Today in History
Published 9:48 pm Friday, June 8, 2012
Today is Saturday, June 9, the 161st day of 2012. There are 205 days left in the year.
Today’s Highlight:
On June 9, 1972, heavy rains triggered record flooding in the Black Hills of South Dakota; the resulting disaster left at least 238 people dead and $164 million in damage.
On this date:
In A.D. 68, the Roman Emperor Nero committed suicide, ending a 13-year reign.
In 1909, Alice Huyler Ramsey, 22, set out from New York in a Maxwell DA on a journey to become the first woman to drive across the United States. (Ramsey and three female companions arrived in San Francisco on Aug. 7.)
In 1911, Carrie (sometimes spelled “Carry”) A. Nation, the hatchet-wielding temperance crusader, died in Leavenworth, Kan., at age 64.
In 1940, during World War II, Norway decided to surrender to the Nazis, effective at midnight.
In 1954, during the Senate-Army Hearings, Army special counsel Joseph Welch berated Sen.

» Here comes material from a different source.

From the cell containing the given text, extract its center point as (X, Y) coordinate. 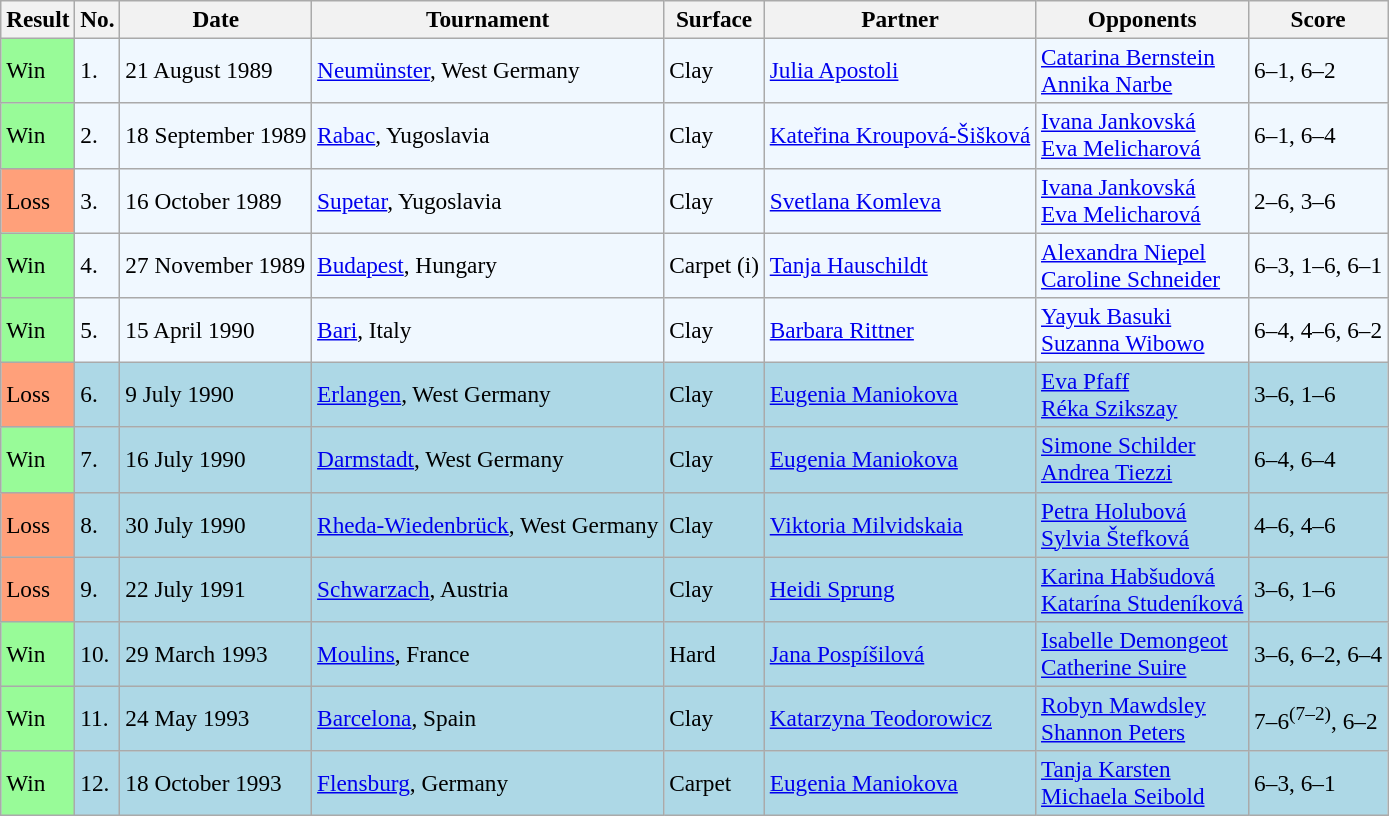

Joseph McCarthy for verbally attacking a member of Welch’s law firm, Fred Fisher, asking McCarthy: “Have you no sense of decency, sir? At long last, have you left no sense of decency?”
In 1969, the Senate confirmed Warren Burger to be the new chief justice of the United States, succeeding Earl Warren.
In 1973, Secretariat became horse racing’s first Triple Crown winner in 25 years by winning the Belmont Stakes.
In 1978, leaders of the Church of Jesus Christ of Latter-Day Saints struck down a 148-year-old policy of excluding black men from the Mormon priesthood.